Above toothpaste is a baby example. If we take real retail stores and they have more than thousands of items. Just imagine how much revenue they can make by using this algorithm with the right placement of items. MBA is a popular algorithm which helps the business make a profit. The above A and B rule were created for two items. It is difficult to create a rule for more than 1000 items that’s where the Associate discovery and apriori algorithm comes to the picture. Let’s see how this algorithm works?

Basic Concepts for Association Discovery

An association rule is written A => B where A is the antecedent and B is the consequent. Both sides of an association rule can contain more than one item. Techniques used in Association discovery are borrowed from probability and statistics. Support, confidence and Lift are three important evaluation criteria of association discovery.

Support

The level of support is how frequently the combination occurs in the market basket (database). Support is the percentage of baskets (or transactions) that contain both A and B of the association, i.e. % of baskets where the rule is true

Support(A => B) = P(A ∩ B)

Expected confidence

This is the probability of the consequent if it was independent of the antecedent. Expected confidence is thus the percentage of occurrences containing B

Expected confidence (A => B) = P(B)

Confidence

The strength of an association is defined by its confidence factor, which is the percentage of cases in which a consequent appears given that the antecedent has occurred. Confidence is the percentage of baskets having A that also contain B, i.e. % of baskets containing B among those containing A. Note: Confidence(A => B) ≠ Confidence(B => A).

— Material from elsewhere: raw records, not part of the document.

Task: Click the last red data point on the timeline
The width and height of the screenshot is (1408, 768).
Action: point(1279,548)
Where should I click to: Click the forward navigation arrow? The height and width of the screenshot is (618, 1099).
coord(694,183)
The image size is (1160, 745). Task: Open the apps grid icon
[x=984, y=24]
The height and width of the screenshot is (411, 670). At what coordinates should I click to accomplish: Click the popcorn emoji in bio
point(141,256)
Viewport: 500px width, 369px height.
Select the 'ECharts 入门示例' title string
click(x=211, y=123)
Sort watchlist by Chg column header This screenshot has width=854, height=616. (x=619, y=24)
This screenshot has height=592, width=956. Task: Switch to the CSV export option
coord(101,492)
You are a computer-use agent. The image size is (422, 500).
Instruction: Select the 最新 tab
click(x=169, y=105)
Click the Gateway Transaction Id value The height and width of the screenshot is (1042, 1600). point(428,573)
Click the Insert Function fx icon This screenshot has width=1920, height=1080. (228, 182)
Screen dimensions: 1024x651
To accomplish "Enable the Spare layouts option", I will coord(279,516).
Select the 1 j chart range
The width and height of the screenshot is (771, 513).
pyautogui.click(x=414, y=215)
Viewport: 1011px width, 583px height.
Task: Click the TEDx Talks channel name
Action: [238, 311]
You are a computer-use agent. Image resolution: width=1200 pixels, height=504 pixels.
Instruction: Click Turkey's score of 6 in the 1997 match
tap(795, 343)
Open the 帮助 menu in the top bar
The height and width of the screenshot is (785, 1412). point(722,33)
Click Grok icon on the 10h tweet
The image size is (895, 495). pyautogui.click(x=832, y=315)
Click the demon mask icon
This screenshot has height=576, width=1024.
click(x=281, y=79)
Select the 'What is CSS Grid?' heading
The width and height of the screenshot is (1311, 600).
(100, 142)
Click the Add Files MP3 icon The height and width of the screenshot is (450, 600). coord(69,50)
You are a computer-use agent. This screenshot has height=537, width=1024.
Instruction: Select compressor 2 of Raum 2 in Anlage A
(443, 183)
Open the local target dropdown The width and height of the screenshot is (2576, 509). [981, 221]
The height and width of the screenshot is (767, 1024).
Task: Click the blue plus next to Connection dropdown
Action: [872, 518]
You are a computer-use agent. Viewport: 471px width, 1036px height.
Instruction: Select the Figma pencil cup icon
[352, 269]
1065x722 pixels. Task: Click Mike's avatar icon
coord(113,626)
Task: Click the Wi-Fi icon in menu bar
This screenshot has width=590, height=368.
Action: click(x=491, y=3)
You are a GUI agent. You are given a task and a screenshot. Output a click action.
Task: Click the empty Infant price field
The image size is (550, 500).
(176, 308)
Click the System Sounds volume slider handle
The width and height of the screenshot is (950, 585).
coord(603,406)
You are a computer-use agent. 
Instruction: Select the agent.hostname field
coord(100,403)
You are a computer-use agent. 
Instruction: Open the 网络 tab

Confidence(A => B) = P(B | A)

Lift

Lift is equal to the confidence factor divided by the expected confidence. Lift is a factor by which the likelihood of consequent increases given an antecedent. Expected confidence is equal to the number of consequent transactions divided by the total number of transactions. Lift is the ratio of the likelihood of finding B in a basket known to contain A, to the likelihood of finding B in any random basket.

Example: Shoes and Socks

If a customer buys shoes, then 10% of the time he also buys socks. This example rule has a left-hand side (antecedent) and a right-hand side (consequent). Shoes are the antecedent item and socks is the consequent item.

Apriori Algorithm

Apriori algorithm, a classic algorithm, is useful in mining frequent itemsets and relevant association rules. Usually, this algorithm works on a database containing a large number of transactions.